[PROBLEM TO WORK ON] Reproduce the stretch of the data from the line containing "Viewport: 1400px width, 855px" through the end of the data, swapping "radio button" for "toggle switch" and changing nothing else. Leave the pictures out of the output.

[PROVIDED DATA]
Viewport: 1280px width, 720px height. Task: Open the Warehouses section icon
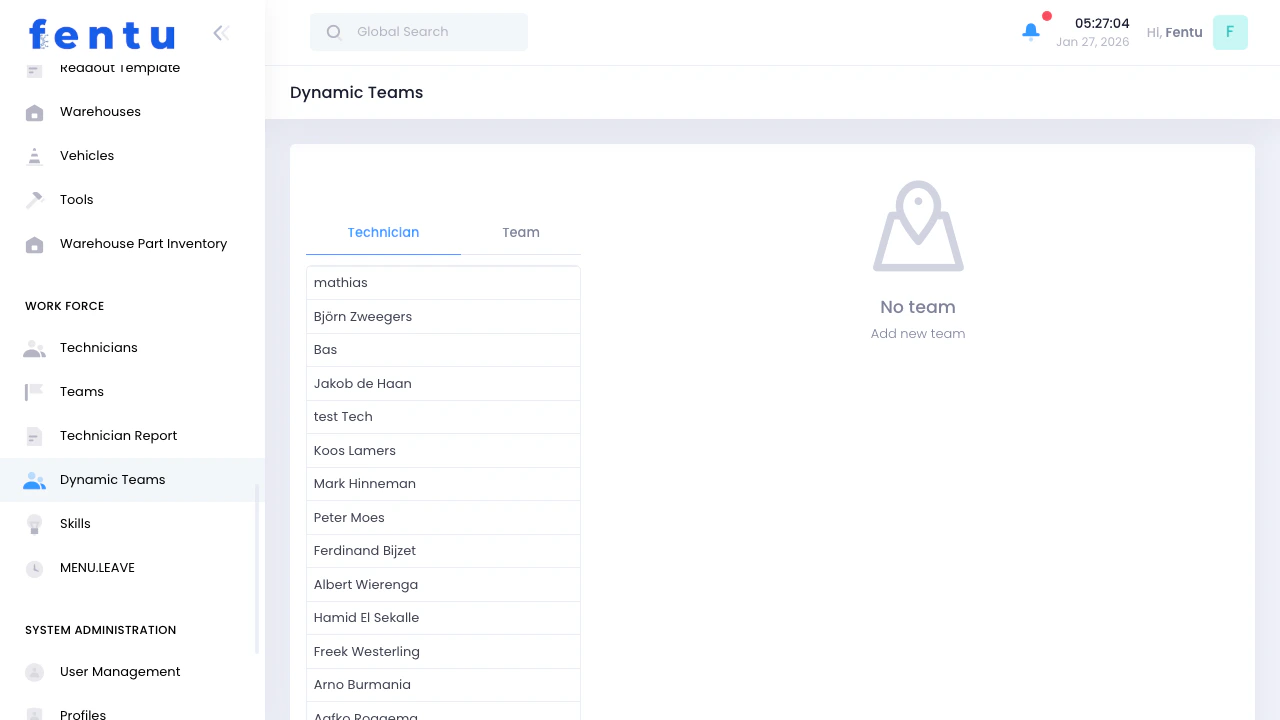34,112
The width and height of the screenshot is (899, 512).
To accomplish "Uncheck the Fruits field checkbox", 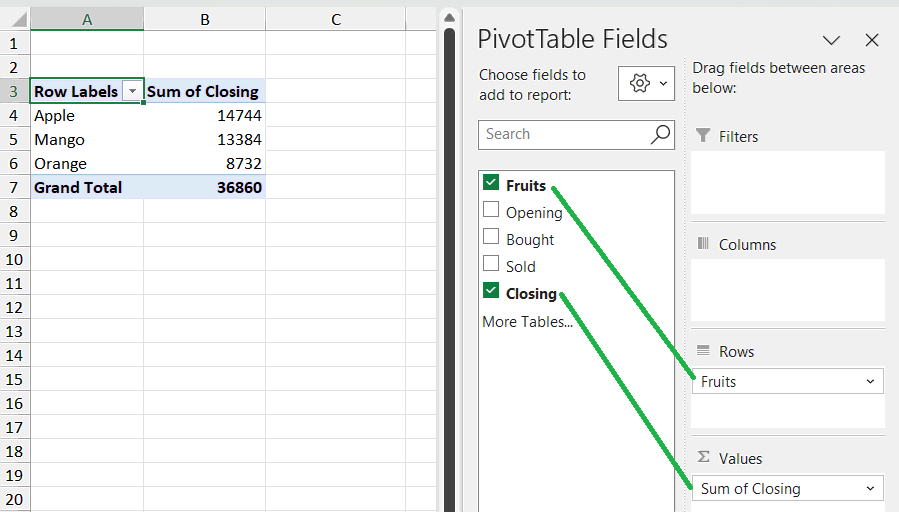I will pyautogui.click(x=491, y=182).
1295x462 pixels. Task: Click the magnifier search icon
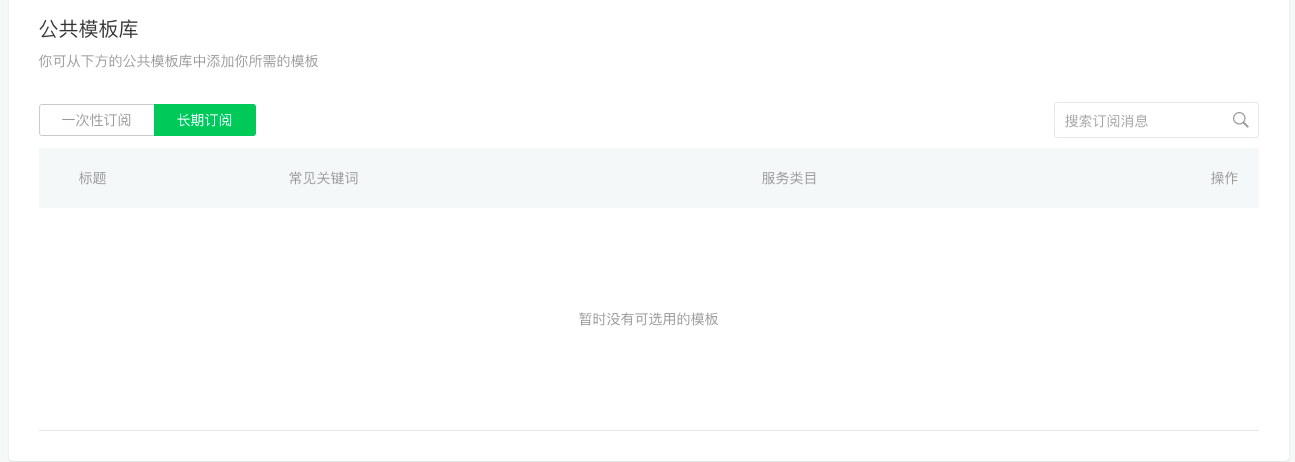click(1240, 120)
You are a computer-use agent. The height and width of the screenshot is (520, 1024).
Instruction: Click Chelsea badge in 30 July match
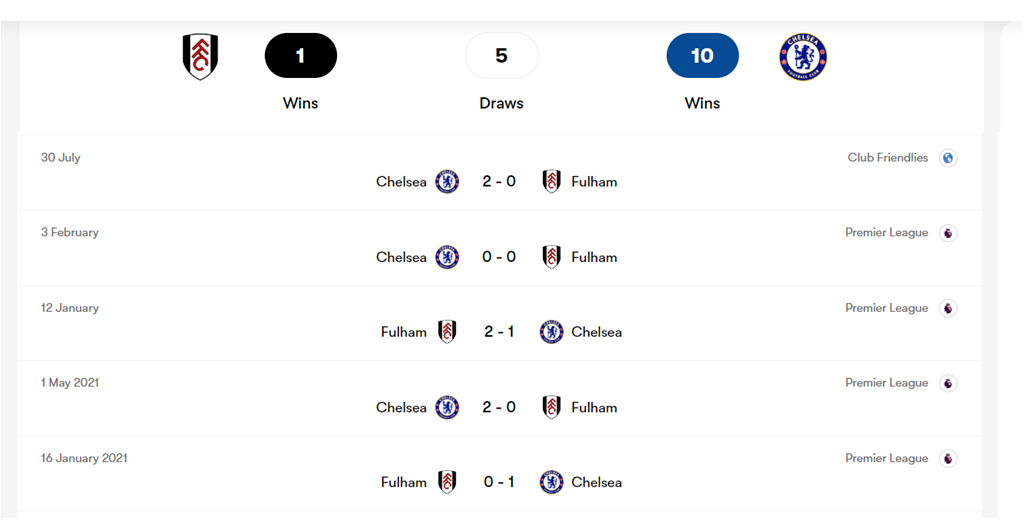[447, 182]
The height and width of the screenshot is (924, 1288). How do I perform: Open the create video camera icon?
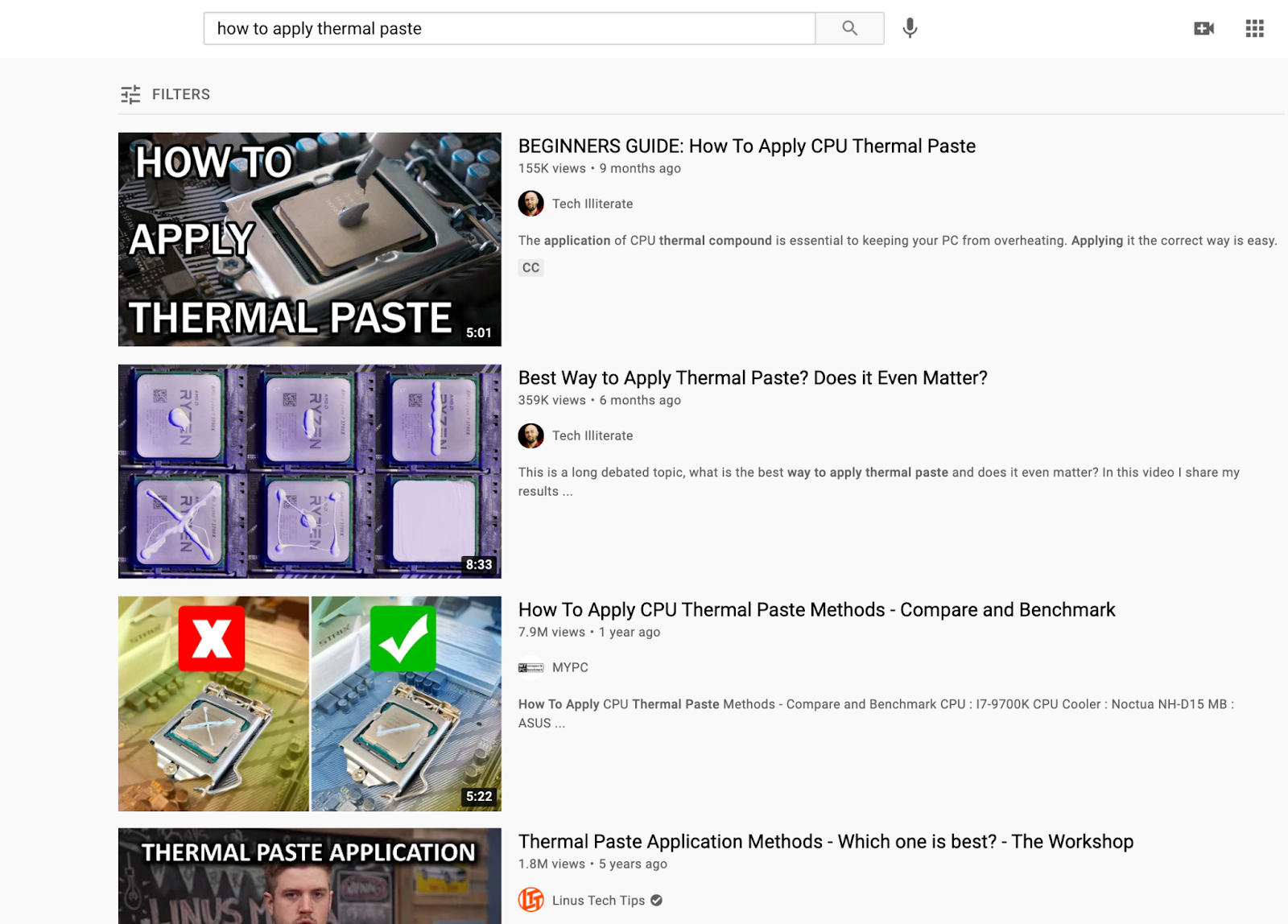(1203, 28)
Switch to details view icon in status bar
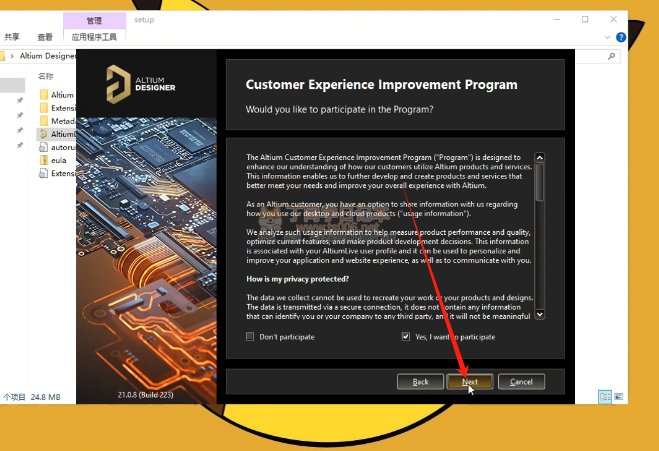Image resolution: width=659 pixels, height=451 pixels. coord(605,396)
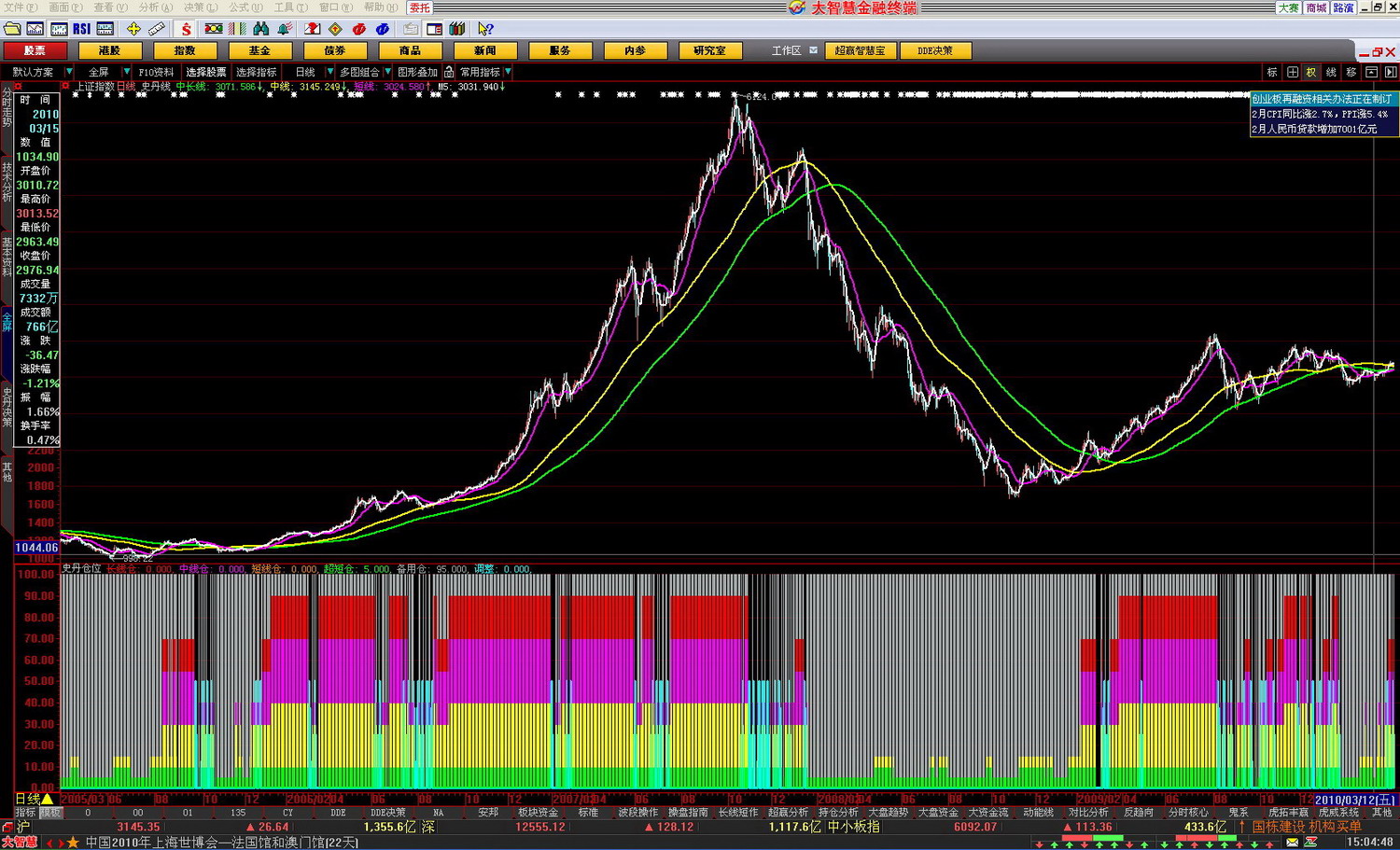
Task: Open the 日线 period dropdown arrow
Action: click(x=329, y=72)
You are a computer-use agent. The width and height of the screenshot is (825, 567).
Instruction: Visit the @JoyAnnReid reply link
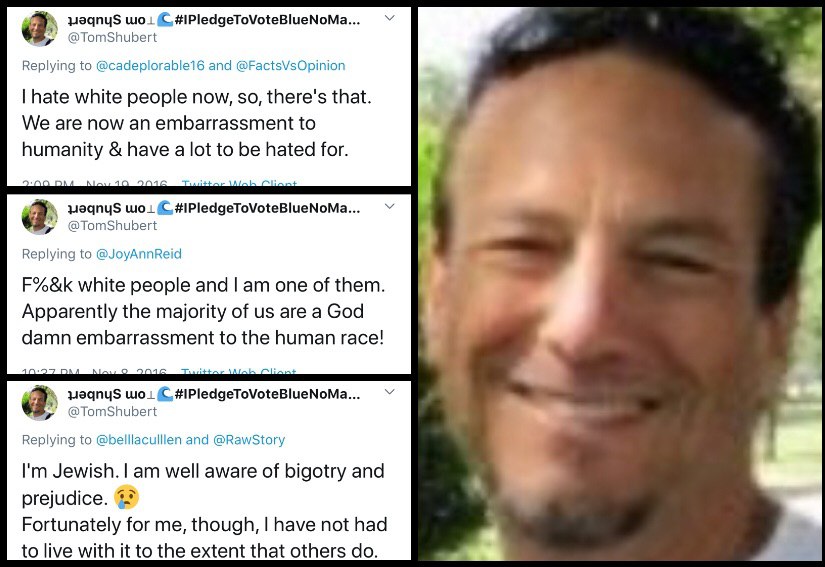[139, 254]
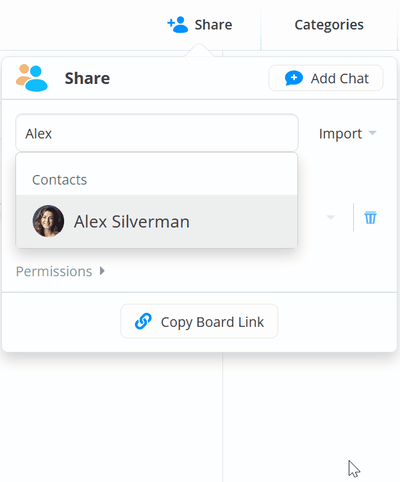This screenshot has width=400, height=482.
Task: Click the blue chat bubble plus icon
Action: [294, 78]
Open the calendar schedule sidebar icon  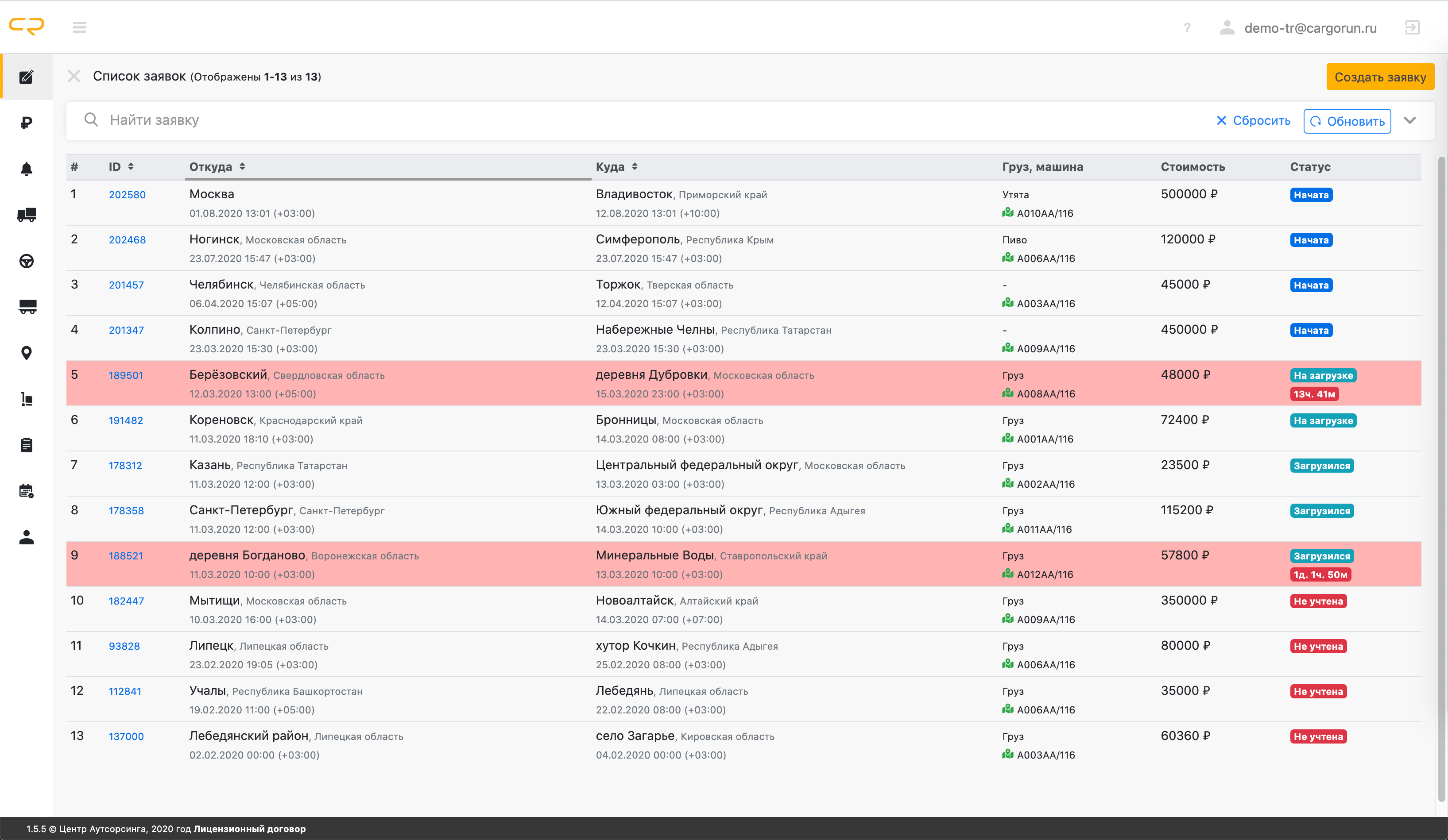[27, 491]
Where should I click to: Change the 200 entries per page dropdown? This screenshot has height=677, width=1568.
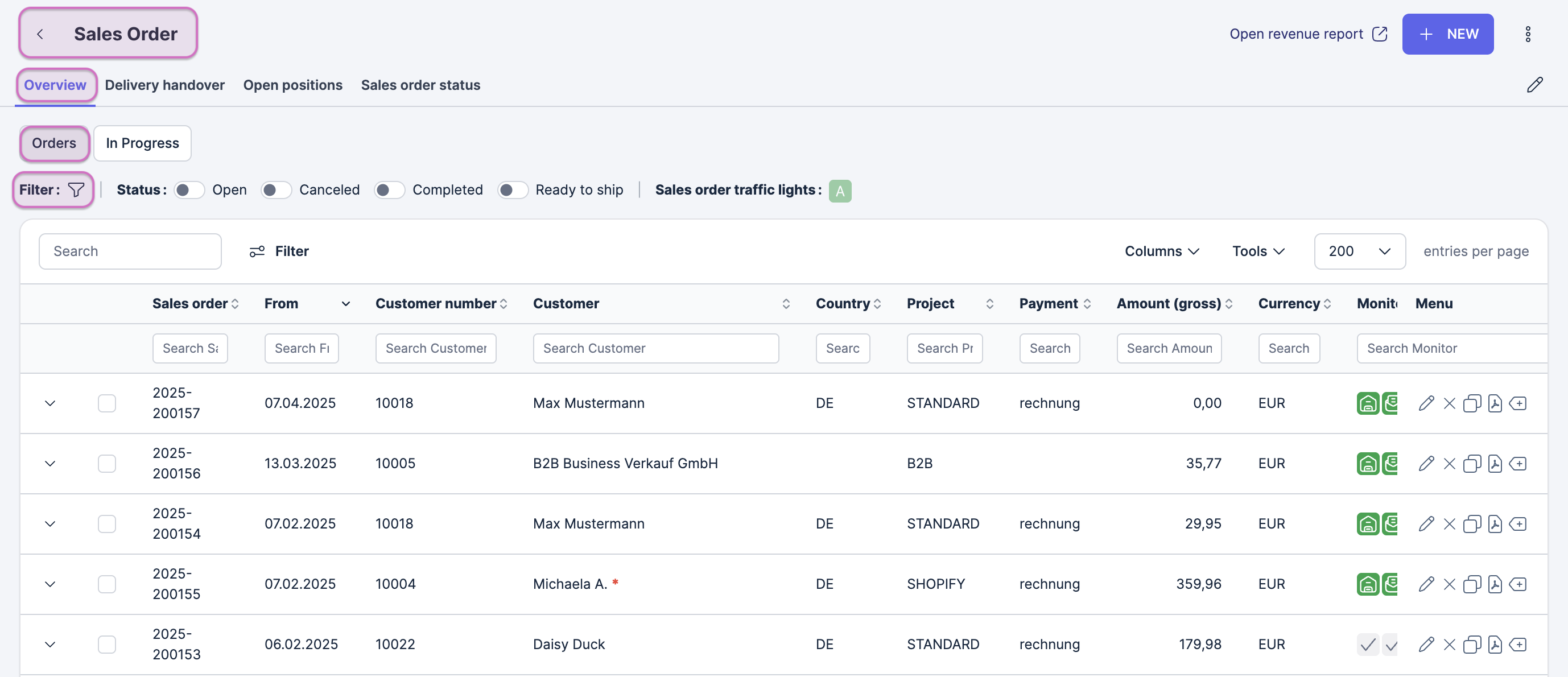point(1359,251)
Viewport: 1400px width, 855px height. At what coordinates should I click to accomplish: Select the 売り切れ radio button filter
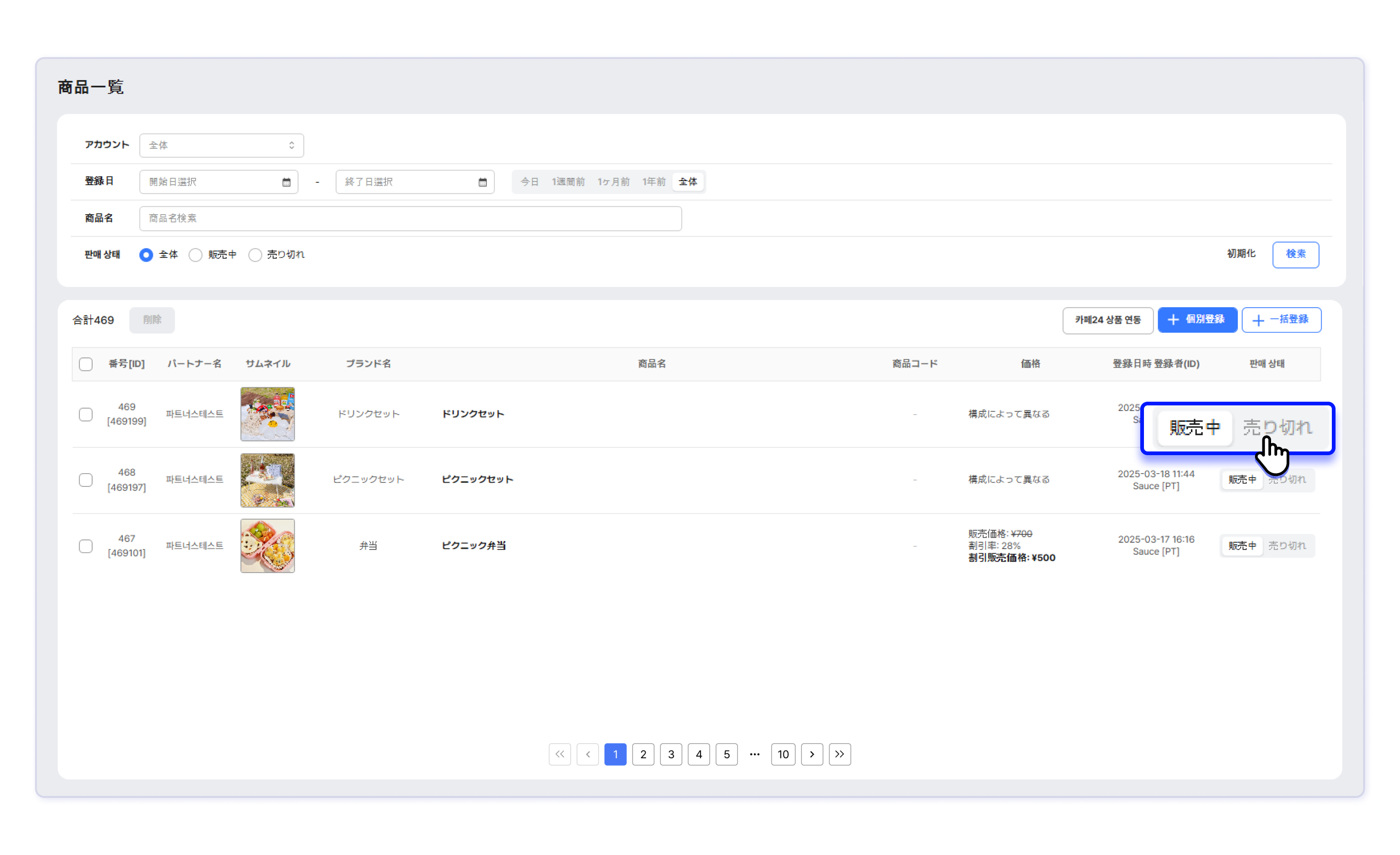click(x=255, y=255)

[ANSWER FOR THE TASK]
Viewport: 1400px width, 855px height. At what coordinates should I click to accomplish: Select the 売り切れ toggle switch filter
click(x=255, y=255)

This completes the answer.